À chaque fois, il y a cet instant perceptible, juste avant que sa matière fixe, cadre et envisage, où l'on perçoit clairement la surface du miroir trembler comme de l'eau. Il y a ce mouvement vague, ce tremblement au cœur de la glace où son teint d'argent parfait, son voile sépulcral fige l'espace entier en y laissant la trace d'un bougé photographique. Si cette sensation avait un son, ce serait celui de l'éclat, du vif qui se blesse en tombant debout. Ce moment suspendu au-dessus de rien, est comme le bris de la voix au centre de la gorge. Une planche de verre fendue en deux dans le carcan du quotidien, un rappel à l'ordre crié, un éclat de pleur en pleine tête. S'y ressent ainsi un écho violent à la vengeance de l'eau, au souvenir ardent du corps prolongé par-dessus la berge, à cet air de soupçon qu'ont tous les reflets.

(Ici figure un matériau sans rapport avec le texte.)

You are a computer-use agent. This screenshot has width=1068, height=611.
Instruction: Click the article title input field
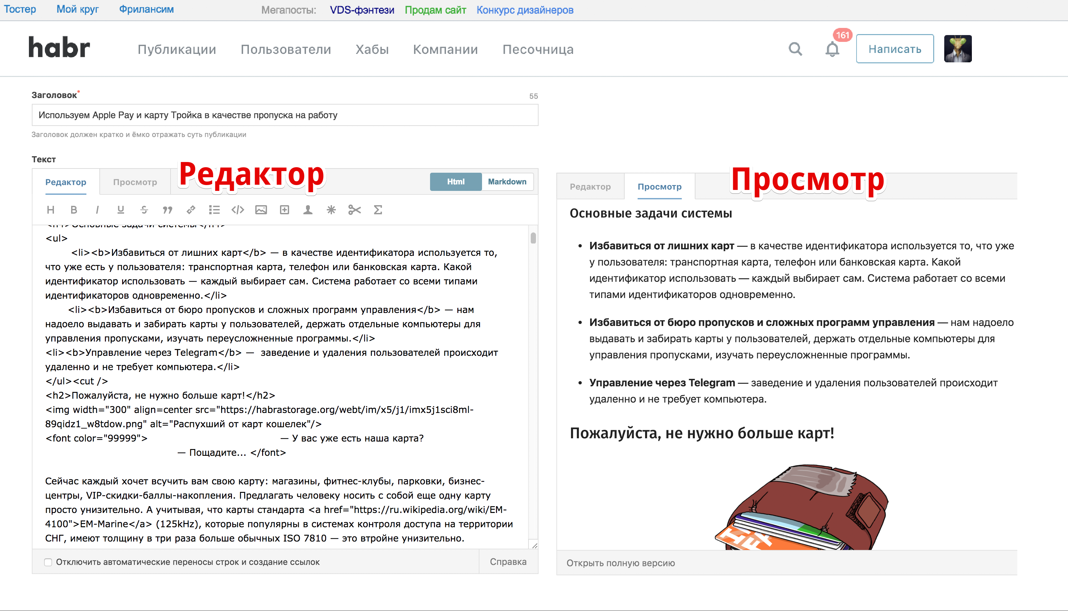285,115
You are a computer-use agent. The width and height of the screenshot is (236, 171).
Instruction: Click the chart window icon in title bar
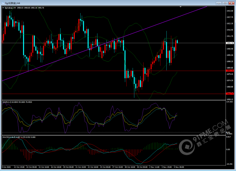[3, 3]
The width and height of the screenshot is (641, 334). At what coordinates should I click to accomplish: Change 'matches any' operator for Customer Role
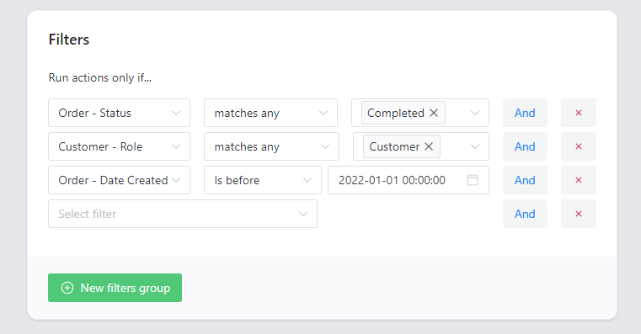[271, 146]
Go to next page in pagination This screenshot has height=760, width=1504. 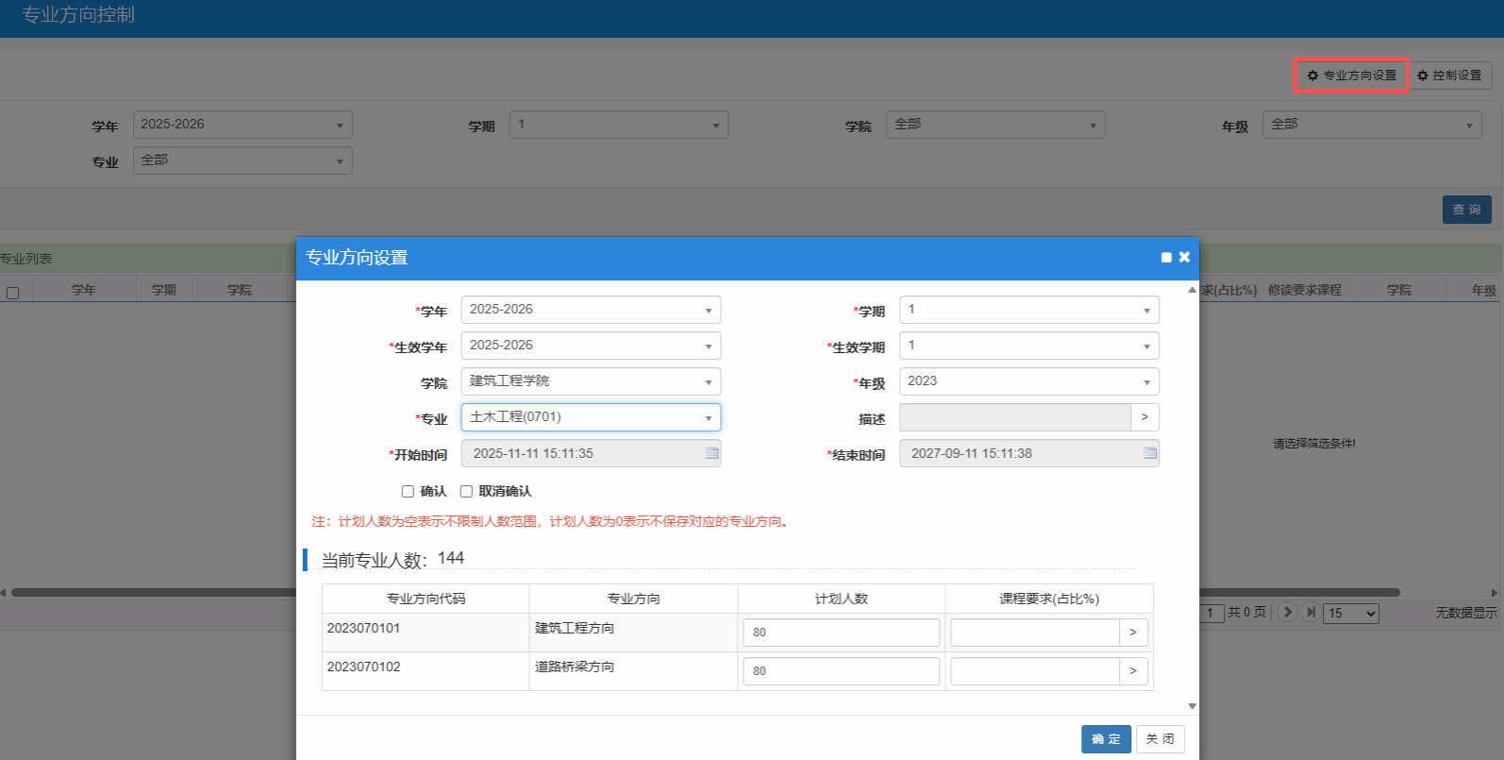pos(1288,613)
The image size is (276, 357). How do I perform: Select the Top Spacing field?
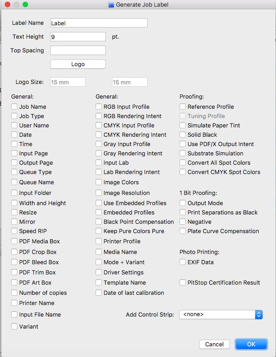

La surface plane du miroir entretient l'illusion d'entrevoir des profondeurs, de pouvoir tancer du regard les zones les plus reculées du monde psychologique infra-marin. De sa main froide et sa géométrie parfaite, il ébauche des portraits successifs qui ne sont que des esquisses, des cassons sur le marbre, des paillettes au fond de la batée. La vision en deux dimensions écrase ainsi les traits. Le corps est comme vu d'avion, sans profondeur ni mouvement, collé à la vitre de son propre reflet par la force et la gravité de son cas. Art très lent de la défiguration, ici le vitriol est dilué dans l'eau fixe du miroir. La nocivité de son vif-argent nous ronge par le dessous, par cette guérilla de bacille instillé sous la peau de l'un et l'autre ; de l'un par l'autre.
Cet œil trouble gisant dans le miroir, se scrute avec l'avidité d'un chat léchant ses plaies. À l'envers et à l'endroit, dans un va-et-vient au ralenti, l'œil-caméra fait de longs travellings sur la peau, de lents zooms sur ce qu'elle dissimule tant bien que mal, sur ce vaste trouble à l'œuvre dans les miroitements du moi, dans toutes ces opérations mentales ouvrant au soulèvement, à l'arrachement, au renforcement comme au délitement total des apparences trahies par la peau. De haut en bas et de droite à gauche, sur les côtés et dans les anfractuosités, entre les lignes et sans jamais rien sentir de tout cela, le miroir compose et décompose ce qui ne peut se voir ; il n'a pas d'à-priori. Sa couleur comme sa matière ne sont-elles pas celles du cerveau ?
La conception des thèses et leur renoncement, la répétition des discours et celle des gestes théâtraux, l'ébauche des concepts et leur effacement au tableau noir s'écrivent et se desécrivent sur l'eau lisse du miroir, et son écriture est tirée d'une langue tragique, dont le visage humain est tout autant grammaire que legs. Les traits du miroir renferment, tout autant, l'arsenal des sentiments que leurs parts d'ombre : Les masques.